If a snowball melts so that its surface area decreases at a rate of 3 cm2/min, find the rate at which the diameter decreases when the diameter is 11 cm.
a = pi d^2
da/dt = 2pi d dd/dt
You have da/dt and d, so find dd/dt
To find the rate at which the diameter decreases, we need to relate the surface area and the diameter of the snowball. The surface area of a sphere is given by the formula:
Surface area = 4πr^2
Where r is the radius of the sphere. Since the diameter is twice the radius, we can write:
Surface area = 4π(d/2)^2
Surface area = 4π(d^2/4)
Surface area = πd^2
Now, we need to find the rate at which the diameter decreases when the surface area decreases at a rate of 3 cm^2/min.
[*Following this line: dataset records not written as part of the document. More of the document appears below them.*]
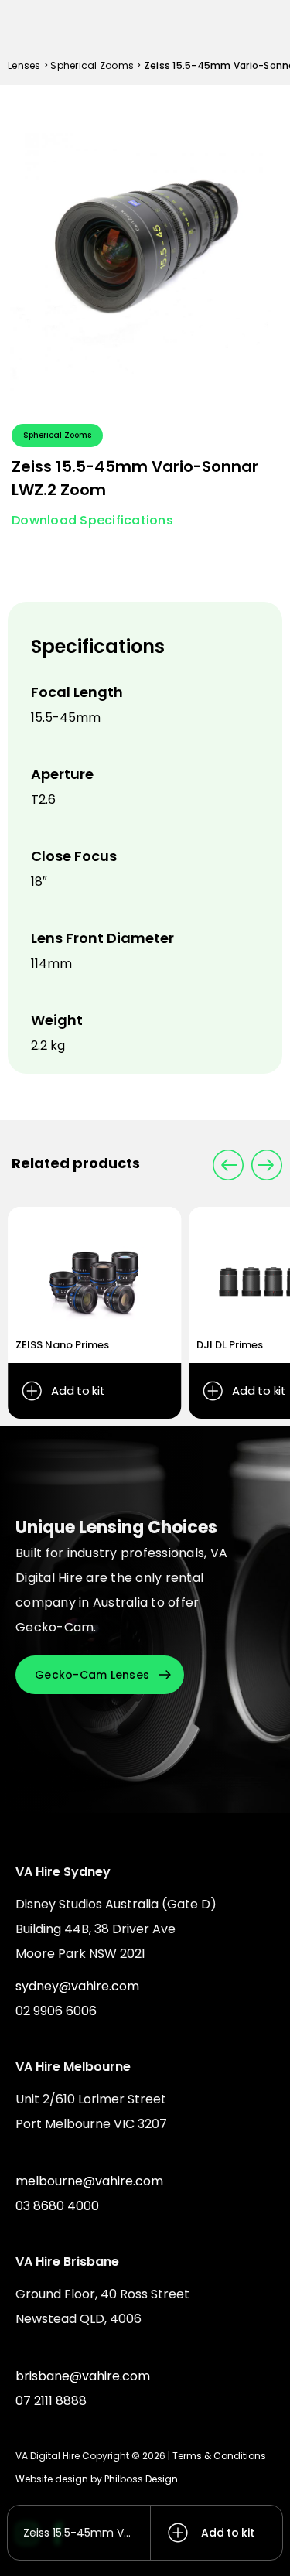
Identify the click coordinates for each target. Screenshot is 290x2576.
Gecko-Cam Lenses (92, 1675)
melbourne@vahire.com (89, 2181)
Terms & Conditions (219, 2455)
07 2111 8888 (51, 2401)
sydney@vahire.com (77, 1986)
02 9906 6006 (56, 2011)
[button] (266, 1165)
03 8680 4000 (57, 2206)
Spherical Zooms (92, 65)
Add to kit (227, 2532)
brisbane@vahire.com (82, 2376)
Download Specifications (92, 520)
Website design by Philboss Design (96, 2478)
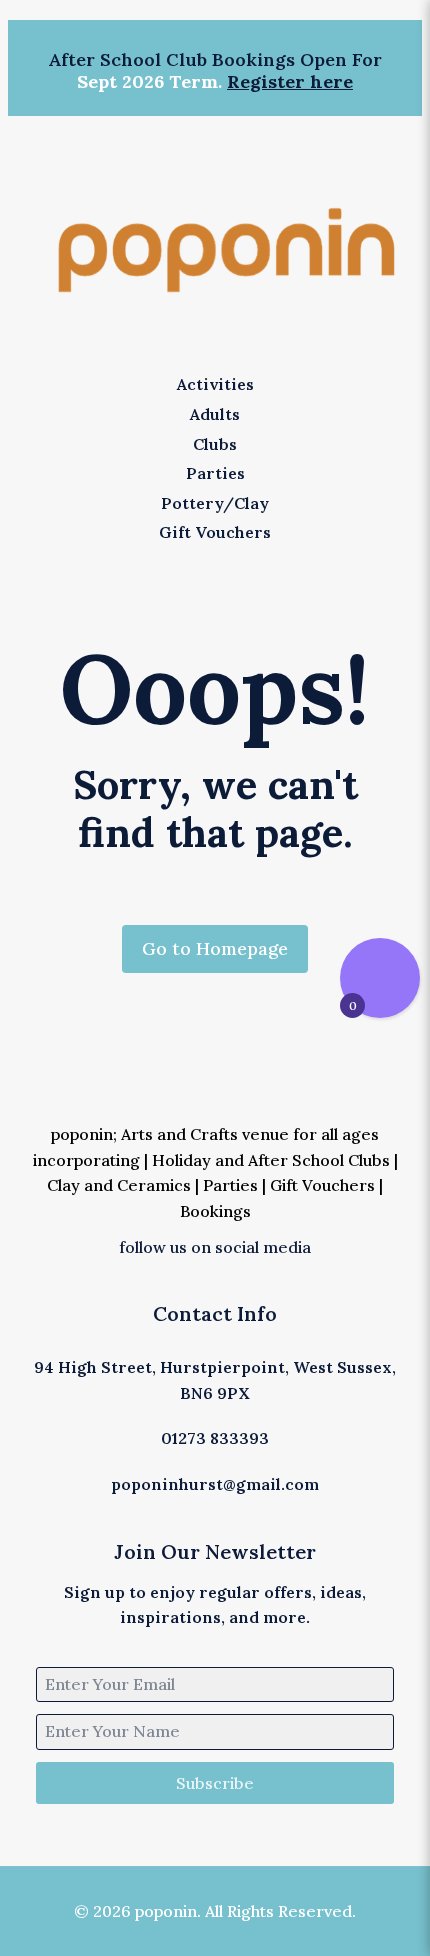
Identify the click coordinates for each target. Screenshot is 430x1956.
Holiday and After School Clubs (271, 1160)
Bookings (215, 1211)
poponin (82, 1134)
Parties (230, 1185)
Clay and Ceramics (119, 1185)
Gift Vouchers (322, 1185)
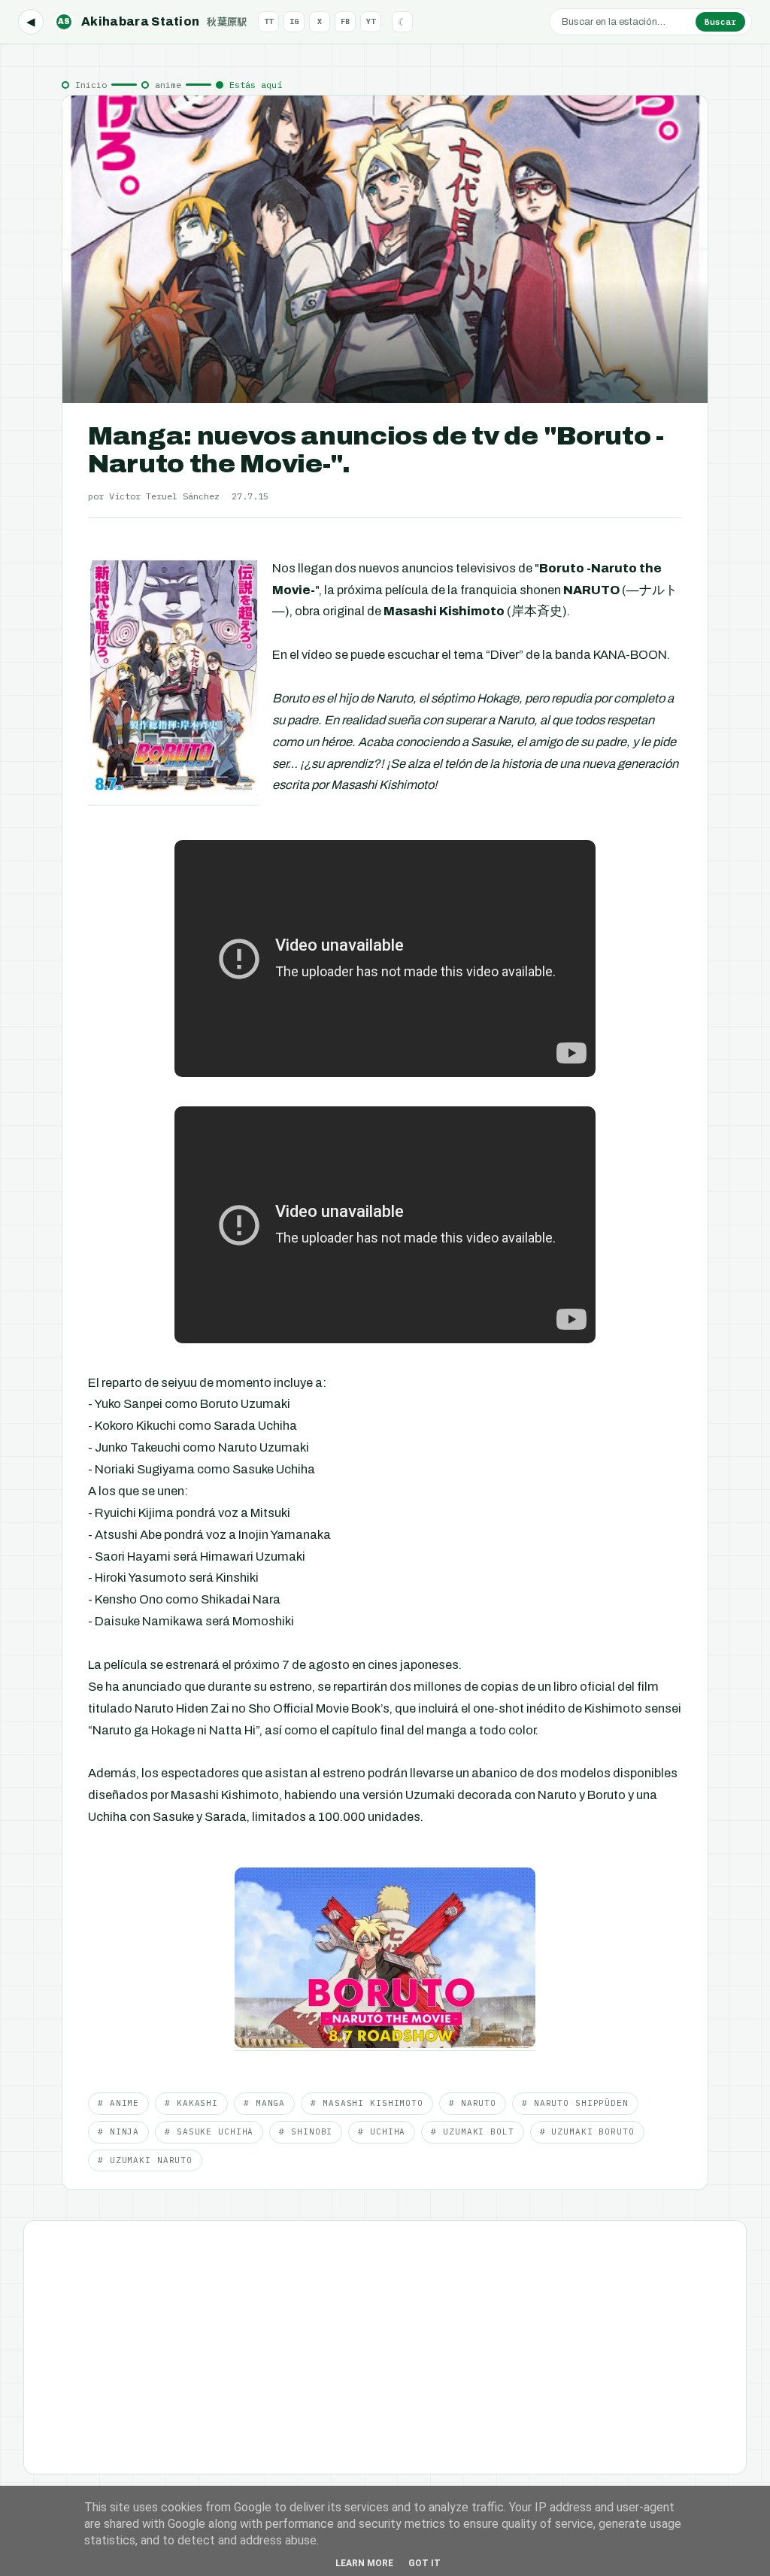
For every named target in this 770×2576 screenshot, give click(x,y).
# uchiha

To do this, we differentiate the equation with respect to time (t):
d(Surface area)/dt = d(πd^2)/dt
Now we can apply the chain rule:
d(Surface area)/dt = 2πd(d/dt)
Given that d(Surface area)/dt = -3 (since the surface area is decreasing at a rate of 3 cm^2/min), we can solve for the rate at which the diameter decreases (d(diameter)/dt):
-3 = 2πd(d(diameter)/dt)
Now we can plug in the initial diameter value (d = 11 cm) to find the rate at which the diameter decreases when the diameter is 11 cm:
-3 = 2π(11)(d(diameter)/dt)
Simplifying the equation:
-3 = 22π(d(diameter)/dt)
Finally, we solve for d(diameter)/dt:
d(diameter)/dt = -3/(22π)
So, the rate at which the diameter decreases is approximately -0.043 cm/min when the diameter is 11 cm. Note that the negative sign indicates that the diameter is decreasing.